You have two 500.0 mL aqueous solutions. Solution A is a solution of silver nitrate, and solution B is a solution of potassium chromate. The masses of the solutes in each of the solutions are the same. When the solutions are added together, a blood red precipitate forms. After the reaction has gone to completion, you dry hte solid and find that it has a mass of 331.8 grams.
a) Calculate the concentration of the potassium ions in the original potassium chromate solution.
b) Calculate the concentration of the chromate ions in the final solution.
So first i wrote out the balanced equation:
2AgNO3 + K2CrO4 ~~> Ag2CrO4 + 2KNO3
so it tells you that the precipitate which is silver chromate has a mass of 331.8 grams. I calculated the molar mass of silver chromate using my periodic table and found that it's molar mass is also 331.8 grams. i know the equation: moles = (grams) / (molar mass).
so i did (331.8 ) / (331.8 ) = 1 mole of silver chromate. and based on the stoichiometry, if 1 mole of silver chromate is produced, then 1 mole of potassium chromate is used up. So i calculated to molar mass of potassium chromate and found it to be 194.2 grams. and i can rearrage the equation to solve for grams: grams = (molar mass) (moles)

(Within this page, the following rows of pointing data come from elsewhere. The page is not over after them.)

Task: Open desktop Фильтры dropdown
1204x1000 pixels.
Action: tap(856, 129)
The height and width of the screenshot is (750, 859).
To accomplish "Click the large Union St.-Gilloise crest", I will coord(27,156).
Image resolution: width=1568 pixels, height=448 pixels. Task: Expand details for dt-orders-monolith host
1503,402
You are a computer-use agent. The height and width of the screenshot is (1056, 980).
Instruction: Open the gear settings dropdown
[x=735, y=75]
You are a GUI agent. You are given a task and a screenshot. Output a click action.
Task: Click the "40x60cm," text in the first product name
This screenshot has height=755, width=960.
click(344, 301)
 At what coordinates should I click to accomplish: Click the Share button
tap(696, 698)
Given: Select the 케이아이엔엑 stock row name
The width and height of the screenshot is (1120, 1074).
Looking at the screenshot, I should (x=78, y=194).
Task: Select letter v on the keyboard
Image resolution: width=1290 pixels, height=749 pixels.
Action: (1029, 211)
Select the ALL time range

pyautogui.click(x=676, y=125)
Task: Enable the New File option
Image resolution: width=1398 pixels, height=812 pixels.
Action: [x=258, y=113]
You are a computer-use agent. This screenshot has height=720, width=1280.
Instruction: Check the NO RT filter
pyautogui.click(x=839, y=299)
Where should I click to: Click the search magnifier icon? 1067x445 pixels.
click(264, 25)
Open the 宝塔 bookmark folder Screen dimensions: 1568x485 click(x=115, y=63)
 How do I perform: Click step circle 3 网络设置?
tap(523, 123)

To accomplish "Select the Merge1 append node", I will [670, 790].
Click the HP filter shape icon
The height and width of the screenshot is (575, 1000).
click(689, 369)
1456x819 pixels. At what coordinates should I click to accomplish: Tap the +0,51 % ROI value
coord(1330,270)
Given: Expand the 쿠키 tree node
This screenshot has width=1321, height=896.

so (1 mole) (194.2 g / mol) = 194.2 grams. now the equation for molarity is as follows: M = (moles of solute / Liters of solution)
so i only have 1 mole of potassium chromate and i divide it by the volume of the original solution of it: (1) / (.5 L) = 2 M
and since there are 2 potassium ions per chromate ion i multiply 2 M by 2 to get 4 M concentration of K+ ions.
now i thought i did it correctly but when i checked the back of the book for the answer, it said 7.000 M K+
i'm really confused. i went over the problem several times and still cannot figure out why it's 7.000 M instead of just 4 M. please help me on this problem.